Segment Open

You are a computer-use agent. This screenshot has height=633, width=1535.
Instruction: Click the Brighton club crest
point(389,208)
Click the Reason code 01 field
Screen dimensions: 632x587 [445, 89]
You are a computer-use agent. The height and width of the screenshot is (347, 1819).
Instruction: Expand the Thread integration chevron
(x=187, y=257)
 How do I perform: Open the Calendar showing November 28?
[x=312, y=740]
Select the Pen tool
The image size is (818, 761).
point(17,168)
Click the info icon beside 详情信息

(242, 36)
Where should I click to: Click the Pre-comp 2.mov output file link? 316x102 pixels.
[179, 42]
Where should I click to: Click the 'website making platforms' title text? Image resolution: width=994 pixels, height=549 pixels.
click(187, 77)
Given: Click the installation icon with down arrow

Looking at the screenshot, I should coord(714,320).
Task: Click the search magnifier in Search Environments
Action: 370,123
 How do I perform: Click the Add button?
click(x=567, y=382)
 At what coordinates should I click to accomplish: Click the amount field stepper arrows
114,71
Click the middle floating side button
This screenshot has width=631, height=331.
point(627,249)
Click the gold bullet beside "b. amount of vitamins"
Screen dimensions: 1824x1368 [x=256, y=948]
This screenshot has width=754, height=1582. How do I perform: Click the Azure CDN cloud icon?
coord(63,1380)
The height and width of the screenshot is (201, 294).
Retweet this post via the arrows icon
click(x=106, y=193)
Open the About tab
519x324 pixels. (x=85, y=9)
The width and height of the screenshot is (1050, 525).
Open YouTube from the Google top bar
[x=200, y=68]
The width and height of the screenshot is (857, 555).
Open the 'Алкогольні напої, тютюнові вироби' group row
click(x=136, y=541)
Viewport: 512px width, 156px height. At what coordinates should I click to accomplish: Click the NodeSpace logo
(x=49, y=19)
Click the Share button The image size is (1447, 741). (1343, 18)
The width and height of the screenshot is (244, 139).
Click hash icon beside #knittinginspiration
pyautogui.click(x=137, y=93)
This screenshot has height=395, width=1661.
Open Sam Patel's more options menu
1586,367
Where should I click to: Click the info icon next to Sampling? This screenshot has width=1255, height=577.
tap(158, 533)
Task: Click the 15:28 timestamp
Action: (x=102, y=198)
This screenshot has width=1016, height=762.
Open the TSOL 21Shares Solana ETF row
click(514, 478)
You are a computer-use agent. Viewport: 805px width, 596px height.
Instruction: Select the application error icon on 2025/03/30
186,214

Segment Closed

### EXERCISE:
Output the full listing again with nothing altered.

### YOUR RESPONSE:
You are a computer-use agent. This screenshot has height=633, width=1535.
Instruction: Click the Brighton club crest
point(389,208)
Click the Reason code 01 field
Screen dimensions: 632x587 [445, 89]
You are a computer-use agent. The height and width of the screenshot is (347, 1819).
Instruction: Expand the Thread integration chevron
(x=187, y=257)
 How do I perform: Open the Calendar showing November 28?
[x=312, y=740]
Select the Pen tool
The image size is (818, 761).
point(17,168)
Click the info icon beside 详情信息

(242, 36)
Where should I click to: Click the Pre-comp 2.mov output file link? 316x102 pixels.
[179, 42]
Where should I click to: Click the 'website making platforms' title text? Image resolution: width=994 pixels, height=549 pixels.
click(187, 77)
Given: Click the installation icon with down arrow

Looking at the screenshot, I should coord(714,320).
Task: Click the search magnifier in Search Environments
Action: 370,123
 How do I perform: Click the Add button?
click(x=567, y=382)
 At what coordinates should I click to accomplish: Click the amount field stepper arrows
114,71
Click the middle floating side button
This screenshot has width=631, height=331.
point(627,249)
Click the gold bullet beside "b. amount of vitamins"
Screen dimensions: 1824x1368 [x=256, y=948]
This screenshot has width=754, height=1582. How do I perform: Click the Azure CDN cloud icon?
coord(63,1380)
The height and width of the screenshot is (201, 294).
Retweet this post via the arrows icon
click(x=106, y=193)
Open the About tab
519x324 pixels. (x=85, y=9)
The width and height of the screenshot is (1050, 525).
Open YouTube from the Google top bar
[x=200, y=68]
The width and height of the screenshot is (857, 555).
Open the 'Алкогольні напої, тютюнові вироби' group row
click(x=136, y=541)
Viewport: 512px width, 156px height. At what coordinates should I click to accomplish: Click the NodeSpace logo
(x=49, y=19)
Click the Share button The image size is (1447, 741). (1343, 18)
The width and height of the screenshot is (244, 139).
Click hash icon beside #knittinginspiration
pyautogui.click(x=137, y=93)
This screenshot has height=395, width=1661.
Open Sam Patel's more options menu
1586,367
Where should I click to: Click the info icon next to Sampling? This screenshot has width=1255, height=577.
tap(158, 533)
Task: Click the 15:28 timestamp
Action: (x=102, y=198)
This screenshot has width=1016, height=762.
Open the TSOL 21Shares Solana ETF row
click(514, 478)
You are a computer-use agent. Viewport: 805px width, 596px height.
Instruction: Select the application error icon on 2025/03/30
186,214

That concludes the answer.